To me it made sense. 'She has to be a witch, an enchantress, a sorceress. That's how she slipped the ticket into my hand without me noticing. And she was gone without Kyle even knowing she was there.’

‘Since I can remember, you've always wanted to visit the Pick Quick Libraries,’ said dad, he sounded disgruntled by what I told him.

‘I’m not alone,’ I said. ‘I could have given my other invite to Kyle, he wanted to be my plus one.’

‘He’s not anymore, I am,’ said dad.

There was a lilt in his voice. It spoke volumes, I knew he found my story unbelievable. Not that I cared. I was sure he was thankful. For me, he always wanted to secure a ticket to the Pick Quick Libraries. On the website there were raffles. But a puzzling question too.
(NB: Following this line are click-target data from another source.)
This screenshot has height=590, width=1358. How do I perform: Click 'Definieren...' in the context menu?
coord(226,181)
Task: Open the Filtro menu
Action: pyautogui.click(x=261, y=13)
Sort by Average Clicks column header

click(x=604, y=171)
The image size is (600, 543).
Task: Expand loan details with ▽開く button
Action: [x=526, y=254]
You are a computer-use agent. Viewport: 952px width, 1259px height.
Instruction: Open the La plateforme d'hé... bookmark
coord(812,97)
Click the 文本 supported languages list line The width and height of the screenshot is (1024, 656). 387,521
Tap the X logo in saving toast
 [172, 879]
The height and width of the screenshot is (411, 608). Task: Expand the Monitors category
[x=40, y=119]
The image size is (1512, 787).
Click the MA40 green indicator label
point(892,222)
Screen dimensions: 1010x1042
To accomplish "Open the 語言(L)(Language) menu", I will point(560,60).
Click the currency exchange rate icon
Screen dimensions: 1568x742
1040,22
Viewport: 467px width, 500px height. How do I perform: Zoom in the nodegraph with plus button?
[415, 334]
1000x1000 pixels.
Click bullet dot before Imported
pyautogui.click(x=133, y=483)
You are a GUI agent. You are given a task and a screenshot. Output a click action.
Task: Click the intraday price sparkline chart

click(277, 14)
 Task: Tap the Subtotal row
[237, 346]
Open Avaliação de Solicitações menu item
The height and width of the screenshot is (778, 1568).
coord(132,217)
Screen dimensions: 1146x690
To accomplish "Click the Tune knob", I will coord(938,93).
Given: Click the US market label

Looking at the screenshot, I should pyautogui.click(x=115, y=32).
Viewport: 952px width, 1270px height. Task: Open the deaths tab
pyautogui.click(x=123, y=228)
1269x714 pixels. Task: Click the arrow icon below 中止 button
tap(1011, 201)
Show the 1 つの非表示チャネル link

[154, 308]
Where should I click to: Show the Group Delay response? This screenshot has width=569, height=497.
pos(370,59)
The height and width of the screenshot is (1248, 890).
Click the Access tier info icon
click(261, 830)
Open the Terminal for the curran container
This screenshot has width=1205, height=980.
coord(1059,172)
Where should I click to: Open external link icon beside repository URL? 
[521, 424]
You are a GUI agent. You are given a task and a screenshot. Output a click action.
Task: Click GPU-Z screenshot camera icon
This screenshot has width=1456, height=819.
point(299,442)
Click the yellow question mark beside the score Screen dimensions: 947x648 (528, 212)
No one knew where the Pick Quick Libraries would be next, it was a lottery, with a fantastic reward for the winners. For his countless effort, dad got to join an endless que of disappointed parents.

‘It’s alright dad, I know. You think I’m lying about the woman and her cat,’ I said. Sometimes it was hard getting him to believe anything.

‘As I said, that’s some story.’ Dad had regret on his face. He clearly wanted to believe me. ‘Put yourself in my shoes. A vanishing woman just doesn’t add up. But what do I know?’

‘Only what I’ve told you,’ I said warily.

‘Thanks to you we’ve a silver ticket with your name on it. Maybe you should save cats more often. Overnight you could turn it into a money-making business.’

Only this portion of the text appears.